▶ Try it: Take the data that sits below and write it out again exactly.

Records from a data collection
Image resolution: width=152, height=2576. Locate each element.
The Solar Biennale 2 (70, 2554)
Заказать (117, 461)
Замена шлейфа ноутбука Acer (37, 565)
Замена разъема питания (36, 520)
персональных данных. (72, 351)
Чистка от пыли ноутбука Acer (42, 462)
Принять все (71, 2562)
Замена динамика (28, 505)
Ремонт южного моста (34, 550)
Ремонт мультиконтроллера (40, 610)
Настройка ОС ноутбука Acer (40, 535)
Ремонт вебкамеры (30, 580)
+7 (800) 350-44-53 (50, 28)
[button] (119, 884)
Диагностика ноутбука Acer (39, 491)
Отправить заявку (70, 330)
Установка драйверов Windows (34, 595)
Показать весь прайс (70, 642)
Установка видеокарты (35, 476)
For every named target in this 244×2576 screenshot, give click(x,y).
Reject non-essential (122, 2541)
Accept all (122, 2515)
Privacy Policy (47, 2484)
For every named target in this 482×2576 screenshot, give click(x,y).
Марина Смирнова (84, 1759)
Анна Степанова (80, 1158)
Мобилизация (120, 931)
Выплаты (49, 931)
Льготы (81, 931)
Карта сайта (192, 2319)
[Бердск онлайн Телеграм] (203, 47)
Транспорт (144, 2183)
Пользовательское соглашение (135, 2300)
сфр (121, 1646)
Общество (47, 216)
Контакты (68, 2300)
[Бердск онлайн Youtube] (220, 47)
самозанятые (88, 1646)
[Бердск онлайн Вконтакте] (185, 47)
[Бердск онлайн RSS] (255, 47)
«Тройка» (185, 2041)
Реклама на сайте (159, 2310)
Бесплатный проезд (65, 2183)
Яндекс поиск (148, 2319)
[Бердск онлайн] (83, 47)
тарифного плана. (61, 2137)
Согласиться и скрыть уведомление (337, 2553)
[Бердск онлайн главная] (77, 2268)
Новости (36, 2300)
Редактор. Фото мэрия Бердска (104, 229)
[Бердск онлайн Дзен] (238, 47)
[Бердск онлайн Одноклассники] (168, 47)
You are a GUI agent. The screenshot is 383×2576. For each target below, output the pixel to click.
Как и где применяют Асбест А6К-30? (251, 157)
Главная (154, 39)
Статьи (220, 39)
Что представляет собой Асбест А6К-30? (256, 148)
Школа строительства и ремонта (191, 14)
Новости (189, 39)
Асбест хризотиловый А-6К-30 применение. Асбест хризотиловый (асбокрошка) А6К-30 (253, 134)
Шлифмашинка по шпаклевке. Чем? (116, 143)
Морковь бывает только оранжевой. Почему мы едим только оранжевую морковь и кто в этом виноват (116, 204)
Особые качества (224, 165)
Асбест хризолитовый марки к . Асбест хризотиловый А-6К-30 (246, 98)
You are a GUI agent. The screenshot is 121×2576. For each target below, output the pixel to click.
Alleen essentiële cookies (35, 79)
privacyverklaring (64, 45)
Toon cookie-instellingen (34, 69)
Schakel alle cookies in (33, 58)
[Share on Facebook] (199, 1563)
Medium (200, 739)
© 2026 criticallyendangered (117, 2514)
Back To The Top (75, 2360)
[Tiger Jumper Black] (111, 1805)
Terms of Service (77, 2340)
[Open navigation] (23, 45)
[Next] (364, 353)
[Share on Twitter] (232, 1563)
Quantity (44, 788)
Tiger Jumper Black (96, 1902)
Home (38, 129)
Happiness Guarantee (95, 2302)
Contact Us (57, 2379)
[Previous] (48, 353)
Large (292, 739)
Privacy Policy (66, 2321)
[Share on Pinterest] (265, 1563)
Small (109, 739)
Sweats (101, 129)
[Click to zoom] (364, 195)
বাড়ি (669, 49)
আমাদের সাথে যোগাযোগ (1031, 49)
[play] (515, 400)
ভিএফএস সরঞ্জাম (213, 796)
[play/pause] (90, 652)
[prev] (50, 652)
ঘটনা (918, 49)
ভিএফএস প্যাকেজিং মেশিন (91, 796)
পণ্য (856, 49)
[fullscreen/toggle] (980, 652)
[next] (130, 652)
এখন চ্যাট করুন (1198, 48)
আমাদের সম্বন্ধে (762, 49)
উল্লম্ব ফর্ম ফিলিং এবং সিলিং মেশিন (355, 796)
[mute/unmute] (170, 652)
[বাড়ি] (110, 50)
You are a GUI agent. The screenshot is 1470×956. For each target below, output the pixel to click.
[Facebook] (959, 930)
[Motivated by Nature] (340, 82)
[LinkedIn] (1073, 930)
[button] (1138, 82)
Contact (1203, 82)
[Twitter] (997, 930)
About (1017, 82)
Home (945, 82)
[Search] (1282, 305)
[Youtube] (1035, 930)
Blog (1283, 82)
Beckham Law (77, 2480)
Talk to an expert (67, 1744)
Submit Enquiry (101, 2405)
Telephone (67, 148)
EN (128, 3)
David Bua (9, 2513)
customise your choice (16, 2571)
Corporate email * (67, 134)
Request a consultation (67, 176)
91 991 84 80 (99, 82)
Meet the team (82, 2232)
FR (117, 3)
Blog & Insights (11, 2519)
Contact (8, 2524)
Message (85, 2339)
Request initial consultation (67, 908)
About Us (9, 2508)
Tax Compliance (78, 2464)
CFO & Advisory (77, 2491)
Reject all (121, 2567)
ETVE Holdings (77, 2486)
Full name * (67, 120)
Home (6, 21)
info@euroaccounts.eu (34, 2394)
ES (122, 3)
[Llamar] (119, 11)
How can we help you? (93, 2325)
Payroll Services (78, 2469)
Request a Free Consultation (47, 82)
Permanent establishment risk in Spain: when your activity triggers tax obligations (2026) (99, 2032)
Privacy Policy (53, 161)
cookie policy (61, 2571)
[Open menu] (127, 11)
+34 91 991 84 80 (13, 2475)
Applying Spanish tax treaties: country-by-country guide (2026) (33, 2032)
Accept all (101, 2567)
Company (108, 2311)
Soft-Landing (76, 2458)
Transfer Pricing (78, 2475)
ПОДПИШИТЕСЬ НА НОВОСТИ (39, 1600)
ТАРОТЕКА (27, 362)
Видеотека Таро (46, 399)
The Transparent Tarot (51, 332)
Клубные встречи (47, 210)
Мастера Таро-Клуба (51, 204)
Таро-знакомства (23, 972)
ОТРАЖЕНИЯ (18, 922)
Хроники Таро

▶ Problem solution:
Image resolution: width=152, height=2576. Locate each element.
The Solar Biennale 2 (70, 2554)
Заказать (117, 461)
Замена шлейфа ноутбука Acer (37, 565)
Замена разъема питания (36, 520)
персональных данных. (72, 351)
Чистка от пыли ноутбука Acer (42, 462)
Принять все (71, 2562)
Замена динамика (28, 505)
Ремонт южного моста (34, 550)
Ремонт мультиконтроллера (40, 610)
Настройка ОС ноутбука Acer (40, 535)
Ремонт вебкамеры (30, 580)
+7 (800) 350-44-53 (50, 28)
[button] (119, 884)
Диагностика ноутбука Acer (39, 491)
Отправить заявку (70, 330)
Установка драйверов Windows (34, 595)
Показать весь прайс (70, 642)
Установка видеокарты (35, 476)
For every named target in this 244×2576 screenshot, give click(x,y).
Reject non-essential (122, 2541)
Accept all (122, 2515)
Privacy Policy (47, 2484)
For every named target in this 482×2576 screenshot, give click(x,y).
Марина Смирнова (84, 1759)
Анна Степанова (80, 1158)
Мобилизация (120, 931)
Выплаты (49, 931)
Льготы (81, 931)
Карта сайта (192, 2319)
[Бердск онлайн Телеграм] (203, 47)
Транспорт (144, 2183)
Пользовательское соглашение (135, 2300)
сфр (121, 1646)
Общество (47, 216)
Контакты (68, 2300)
[Бердск онлайн Youtube] (220, 47)
самозанятые (88, 1646)
[Бердск онлайн Вконтакте] (185, 47)
[Бердск онлайн RSS] (255, 47)
«Тройка» (185, 2041)
Реклама на сайте (159, 2310)
Бесплатный проезд (65, 2183)
Яндекс поиск (148, 2319)
[Бердск онлайн] (83, 47)
тарифного плана. (61, 2137)
Согласиться и скрыть уведомление (337, 2553)
[Бердск онлайн главная] (77, 2268)
Новости (36, 2300)
Редактор. Фото мэрия Бердска (104, 229)
[Бердск онлайн Дзен] (238, 47)
[Бердск онлайн Одноклассники] (168, 47)
You are a GUI agent. The screenshot is 383×2576. For each target below, output the pixel to click.
Как и где применяют Асбест А6К-30? (251, 157)
Главная (154, 39)
Статьи (220, 39)
Что представляет собой Асбест А6К-30? (256, 148)
Школа строительства и ремонта (191, 14)
Новости (189, 39)
Асбест хризотиловый А-6К-30 применение. Асбест хризотиловый (асбокрошка) А6К-30 (253, 134)
Шлифмашинка по шпаклевке. Чем? (116, 143)
Морковь бывает только оранжевой. Почему мы едим только оранжевую морковь и кто в этом виноват (116, 204)
Особые качества (224, 165)
Асбест хризолитовый марки к . Асбест хризотиловый А-6К-30 (246, 98)
You are a GUI agent. The screenshot is 121×2576. For each target below, output the pixel to click.
Alleen essentiële cookies (35, 79)
privacyverklaring (64, 45)
Toon cookie-instellingen (34, 69)
Schakel alle cookies in (33, 58)
[Share on Facebook] (199, 1563)
Medium (200, 739)
© 2026 criticallyendangered (117, 2514)
Back To The Top (75, 2360)
[Tiger Jumper Black] (111, 1805)
Terms of Service (77, 2340)
[Open navigation] (23, 45)
[Next] (364, 353)
[Share on Twitter] (232, 1563)
Quantity (44, 788)
Tiger Jumper Black (96, 1902)
Home (38, 129)
Happiness Guarantee (95, 2302)
Contact Us (57, 2379)
[Previous] (48, 353)
Large (292, 739)
Privacy Policy (66, 2321)
[Share on Pinterest] (265, 1563)
Small (109, 739)
Sweats (101, 129)
[Click to zoom] (364, 195)
বাড়ি (669, 49)
আমাদের সাথে যোগাযোগ (1031, 49)
[play] (515, 400)
ভিএফএস সরঞ্জাম (213, 796)
[play/pause] (90, 652)
[prev] (50, 652)
ঘটনা (918, 49)
ভিএফএস প্যাকেজিং মেশিন (91, 796)
পণ্য (856, 49)
[fullscreen/toggle] (980, 652)
[next] (130, 652)
এখন চ্যাট করুন (1198, 48)
আমাদের সম্বন্ধে (762, 49)
উল্লম্ব ফর্ম ফিলিং এবং সিলিং মেশিন (355, 796)
[mute/unmute] (170, 652)
[বাড়ি] (110, 50)
You are a GUI agent. The screenshot is 1470×956. For each target below, output the pixel to click.
[Facebook] (959, 930)
[Motivated by Nature] (340, 82)
[LinkedIn] (1073, 930)
[button] (1138, 82)
Contact (1203, 82)
[Twitter] (997, 930)
About (1017, 82)
Home (945, 82)
[Search] (1282, 305)
[Youtube] (1035, 930)
Blog (1283, 82)
Beckham Law (77, 2480)
Talk to an expert (67, 1744)
Submit Enquiry (101, 2405)
Telephone (67, 148)
EN (128, 3)
David Bua (9, 2513)
customise your choice (16, 2571)
Corporate email * (67, 134)
Request a consultation (67, 176)
91 991 84 80 (99, 82)
Meet the team (82, 2232)
FR (117, 3)
Blog & Insights (11, 2519)
Contact (8, 2524)
Message (85, 2339)
Request initial consultation (67, 908)
About Us (9, 2508)
Tax Compliance (78, 2464)
CFO & Advisory (77, 2491)
Reject all (121, 2567)
ETVE Holdings (77, 2486)
Full name * (67, 120)
Home (6, 21)
info@euroaccounts.eu (34, 2394)
ES (122, 3)
[Llamar] (119, 11)
How can we help you? (93, 2325)
Payroll Services (78, 2469)
Request a Free Consultation (47, 82)
Permanent establishment risk in Spain: when your activity triggers tax obligations (2026) (99, 2032)
Privacy Policy (53, 161)
cookie policy (61, 2571)
[Open menu] (127, 11)
+34 91 991 84 80 (13, 2475)
Applying Spanish tax treaties: country-by-country guide (2026) (33, 2032)
Accept all (101, 2567)
Company (108, 2311)
Soft-Landing (76, 2458)
Transfer Pricing (78, 2475)
ПОДПИШИТЕСЬ НА НОВОСТИ (39, 1600)
ТАРОТЕКА (27, 362)
Видеотека Таро (46, 399)
The Transparent Tarot (51, 332)
Клубные встречи (47, 210)
Мастера Таро-Клуба (51, 204)
Таро-знакомства (23, 972)
ОТРАЖЕНИЯ (18, 922)
Хроники Таро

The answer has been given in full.